Mountain Lodge was the former summer residence of the Governor of Hong Kong on Victoria Peak on the Hong Kong Island in Hong Kong. The second building was a two-storey Renaissance style home and was demolished in 1946. The site is now the Victoria Peak Garden, a public park. The Gate Lodge, which originally served as living quarters for the keeper of Mountain Lodge, is still extant.
A military sanatorium was proposed and established by Governor Hercules Robinson (1859–1865). A path was cut in December 1859 from what is now Robinson Road to the top of Victoria Peak, and the sanatorium was opened in the spring of 1862. It was well-built on the plateau below the flag-staff and 17 patients were sent there. However, the patients, like those in the rest of Hong Kong that year, did not improve and the military abandoned the site.
The site was then used for picnics until 1867
Granville and Matilda Sharp (after whom Matilda Hospital is named) who had long advocated the Peak as a healthy alternative to the lower levels, took a lease of the deserted sanatorium.

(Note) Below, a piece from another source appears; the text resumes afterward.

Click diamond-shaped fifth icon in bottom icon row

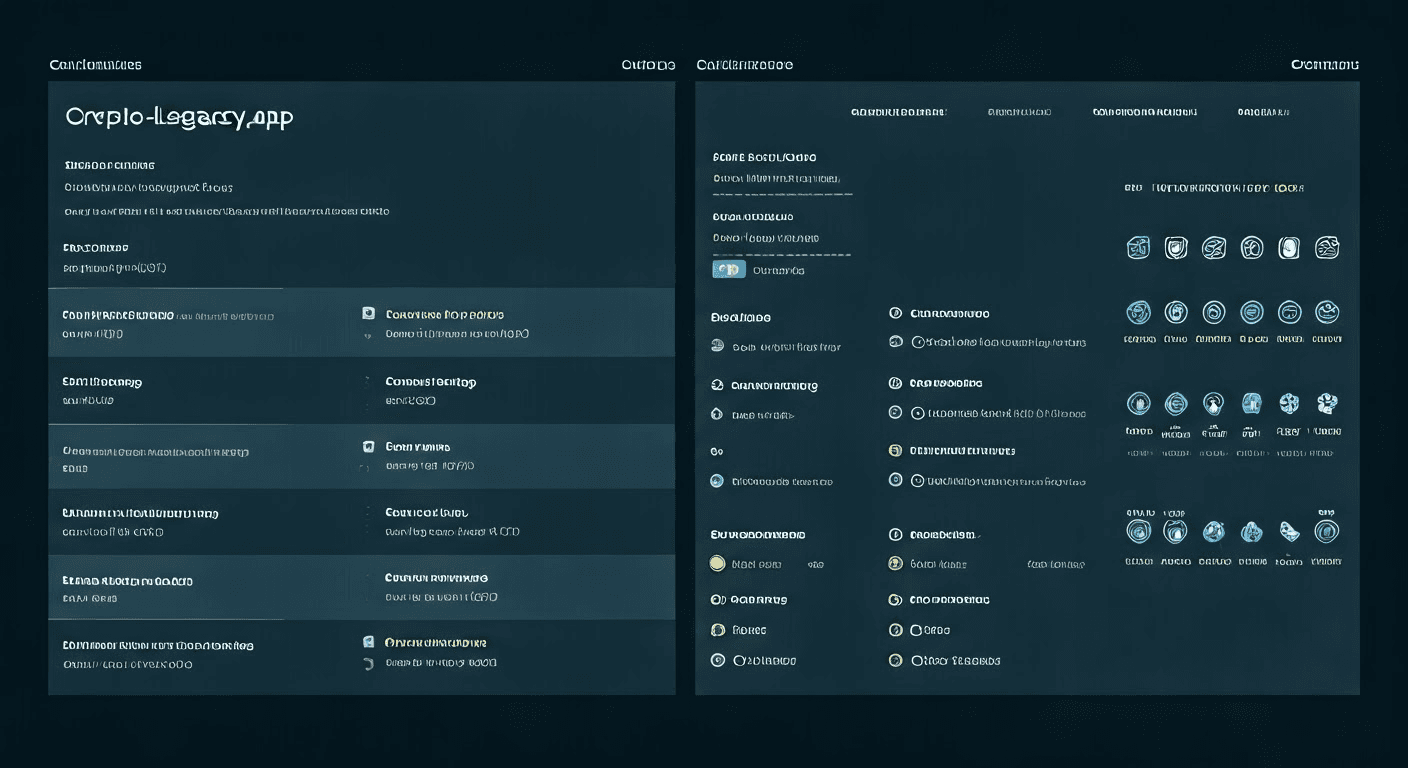[x=1289, y=531]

Governor MacDonnell (1866–1872), in 1867, purchased the building from the War Department and transformed it into the first Mountain Lodge—a bungalow to be built for the Governor's use. He had noted that the temperature was 14 °F (−10 °C) less than Central District in the summer.
There were three main buildings at the first Mountain Lodge. The Lodge itself, faced toward Pok Fu Lam on one side, and the lawn on the other. Two smaller buildings, rather like large European style cabins, and faced the lawn with their backs to the hillside. However, the lodge was severely damaged by a typhoon in the next year.
In 1873, Governor Kennedy (1872–1877) ordered to refurbish and extend the lodge, but it was again destroyed by a typhoon in 1874.